Photo from IBM.
It’s nice to know that our desktop computers, and maybe even our cell phones, have more power than a room full of vacuum tubes and wires from the early days of computing. But now imagine a computer that is 100,000 times more powerful than a typical personal computer, that can perform more operations per second than a stack of laptops a mile and a half high, and that can solve a problem in a day that would take a PC a lifetime. These are the touted capabilities of the next generation of supercomputers, the petascale supercomputers, which are now under construction. Petascale computing represents the next rung in the ongoing climb towards faster and faster supercomputing, and these machines will be approximately 1,000 times faster than their predecessors.
The exciting thing about these machines, other than the sheer magnitude of the technical achievement, is that they can solve problems and answer questions that could never have been considered before—the “grand challenge” problems in science, engineering, and other fields.
What is a Petascale Supercomputer?
The short answer is that a petascale supercomputer is one that can perform at least a quadrillion (1,000,000,000,000,000) floating-point operations per second. A quadrillion floating-point operations per second is often abbreviated as petaflops. (Similarly, a trillion floating-point operations per second is abbreviated as teraflops, a million operations per second as megaflops, and single operation per second as flops.) A floating-point operation is an arithmetic process such as an addition or multiplication on numbers that are stored in floating-point format (this is the most common format used to store real numbers—that is, numbers that may have a decimal component, such as 123.45).
A problem with computer performance ratings, however, is that they can be somewhat vague or misleading. Say a manufacture has rated a supercomputer at 1 petaflops. Great. But which floating point operations were performed and in what application context? As Hennessy and Patterson point out in their venerable Computer Architecture textbook, the most meaningful performance metric is the speed at which a computer executes the applications you actually run. However, to have a universal metric for comparing supercomputer performance, it is useful to test all computers using a common benchmark program.
In 1993, Jack Dongarra, a computer scientist at the University of Tennessee, started compiling the now prestigious and universally recognized TOP500 list, which ranks supercomputers according to their performance. To measure performance, TOP500 uses a benchmark program known as Linpack, which solves a system of linear equations, and—for a given problem size—involves a known number of floating point operations (specifically, additions and multiplications). Therefore, measuring the time it takes a supercomputer to run Linpack for a given problem size tells us how many flops it can perform when running Linpack (not necessarily when running some other type of application).
So when a computer manufacture claims a certain number of flops for their machine, they could be referring to performance on the Linpack benchmark or possibly on another benchmark. Or, worse, they could be referring to a theoretical, calculated peak number of flops based on the maximum number of operations that can possibly be executed during a machine cycle, rather than the performance that is measured when the computer actually runs a specific application. (In fact, the TOP500 list displays such a theoretical value, known as Rpeak, but uses the actual performance on the benchmark, Rmax, to rank the computers.)
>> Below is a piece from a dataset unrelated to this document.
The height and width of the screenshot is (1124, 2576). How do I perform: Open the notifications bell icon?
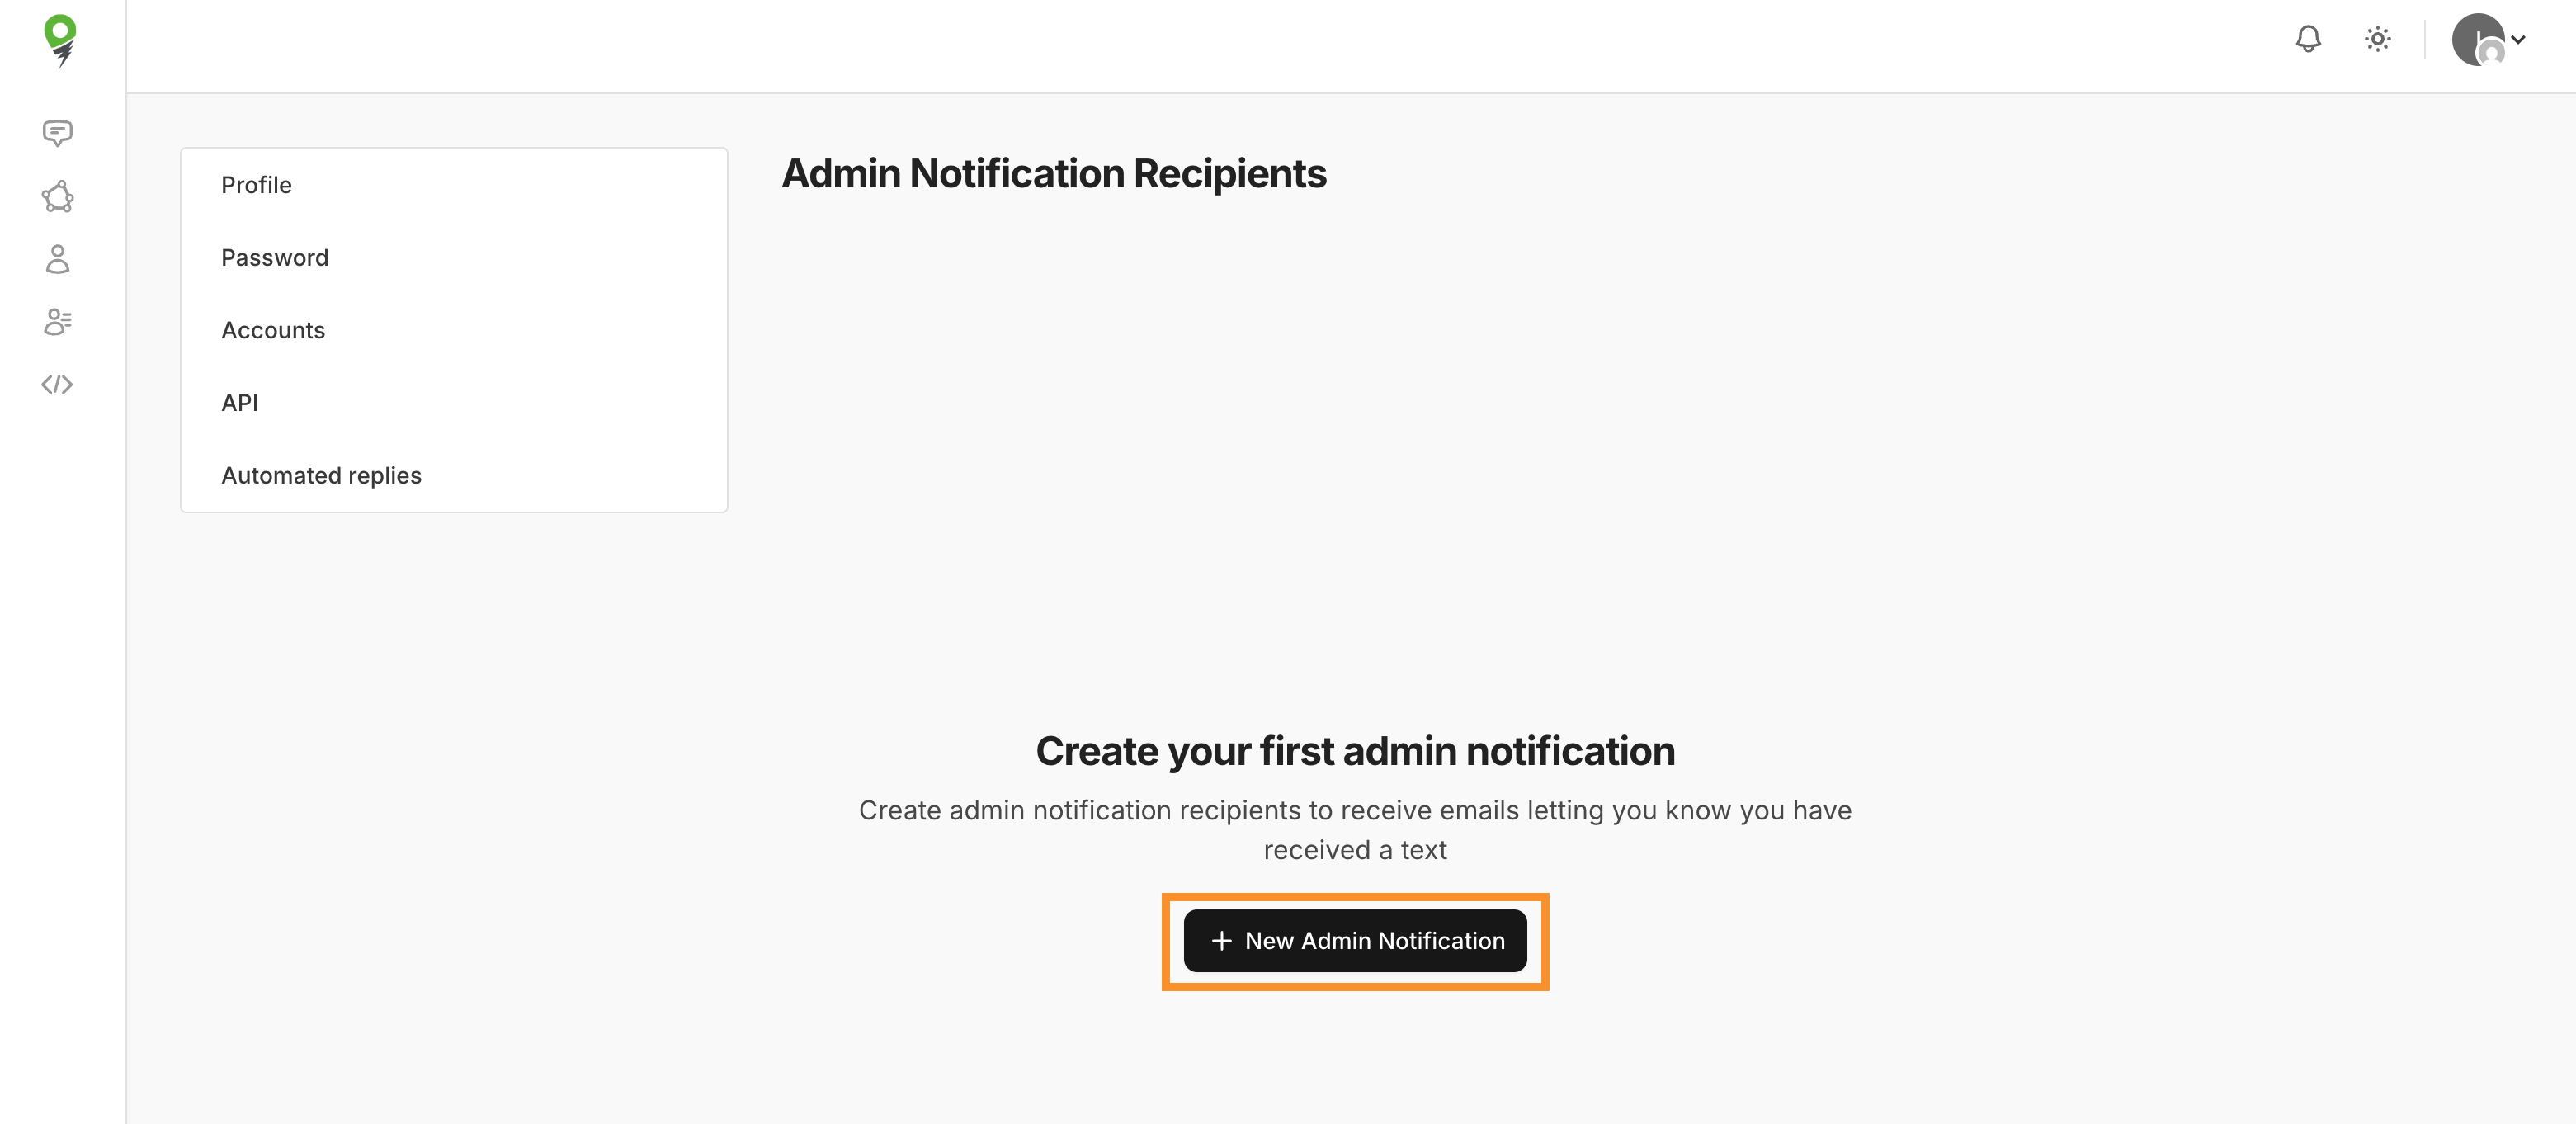[2308, 40]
Even if we know that the flops rating is based on a benchmark such as Linpack, Andy Bechtolsheim (the chief designer of the Sun Constellation) has pointed out that some machines can excel on a benchmark involving floating-point calculations, but then slow to a crawl when running programs that involve moving significant amounts of data between processors, as many applications do.
The main point is that in the quest for supercomputing speed, announcements of reaching certain landmarks, such as petascale computing, should be taken lightly and we need to look more closely at what the performance ratings actually represent.
The Rivalry
We are in an interesting chapter in the ongoing saga for greater supercomputing speeds. Not only are we on the threshold of petascale computing, but also the reigning supercomputer champion, the IBM Blue Gene, is now facing serious competition from a contender just reentering the supercomputing marketplace, Sun Microsystems with their new Constellation supercomputer. So the quest involves not only designer vs. silicon, but also designer vs. designer.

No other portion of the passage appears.